No institution has been more traditionally one of local control than the public schools. Yet the growing scope of federal subsidy and control, particularly through the Department of Education, has successively removed more and more decisions from the parents and voters in local school districts, transferring those decisions to Washington. It simply does not matter whether parents, voters, or local officials are up in arms against “whole language” methods of teaching reading or the promotion of avant-garde sexual attitudes in schools, if these ideas are in vogue among those in Washington who control the purse strings.

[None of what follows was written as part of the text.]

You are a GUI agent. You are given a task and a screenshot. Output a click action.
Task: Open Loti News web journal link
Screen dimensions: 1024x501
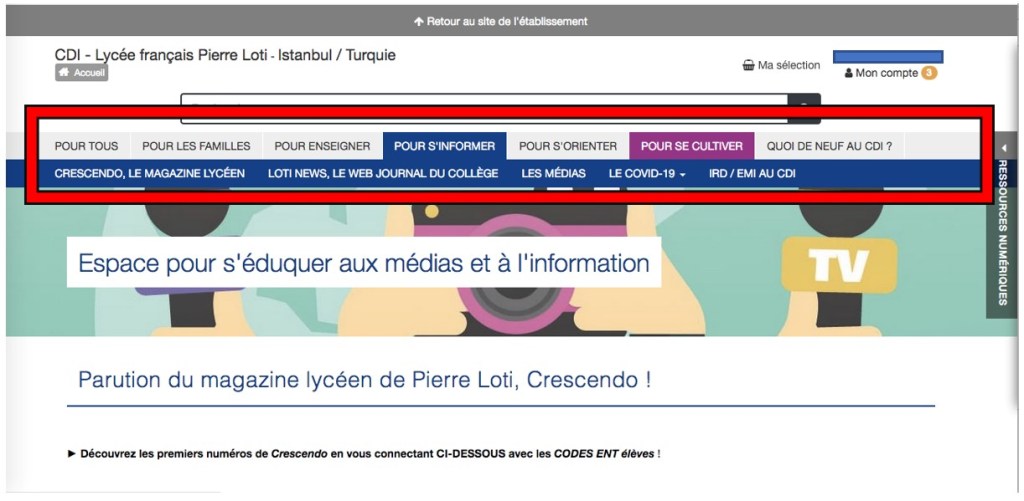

It does not matter if Hispanic parents want their children to be taught in the English language if federal bureaucrats favor so-called bilingual programs in which most courses are taught in Spanish. It does not matter if local schools want to maintain tighter discipline if federal guidelines make it impossible to run a tight ship.
Despite numerous studies showing that the amount of money spent per pupil has little or no effect on the quality of education, federal officials are constantly pushing for an expansion of federal aid to education under the guise of “investing” in our children’s futures. However little effect this money will have on the quality of these children’s education, it has had an enormous effect on the expansion of federal p
ower. This money may not buy a better education for the students but it unquestionably buys up the freedom of parents, voters, and local authorities, and transfers decision-making power to Washington.
Nor are schools at all unique in this respect. It does not matter if a hospital does not want a pharmacist with AIDS handling medicines to be administered to its patients if the institution will lose millions of dollars in federal money for transferring him to some other activity where his disease would be less dangerous. It does not matter if a child-care center does not want to hire someone with a history of mental illness to take care of its children if the federal government can cancel their subsidy for violating its “guidelines” for hiring the mentally ill. It does not matter what private physicians and their patients might want to do in treating a particular illness—even if these patients pay for treatment out of their own pockets—if that physician treats other patients whose bills are paid by Medicare and thus falls under federal controls that apply to his practice in general.
Schemes to extend federal power into the nooks and crannies of local and even private activities are never publicly advertised as expansions of federal power, much less erosions of the Tenth Amendment, but always in terms of the wonderful goals they are said to achieve—“universal health care,” “investing in our children’s futures,” “insuring a level playing field for all,” etc. As many have warned in the past, freedom is unlikely to be lost all at once and openly. It is far more likely to be eroded away, bit by bit, amid glittering promises and expressions of noble ideals. Thus hard-earned freedoms for which many have fought and died have now been bought and sold for words or money, or both.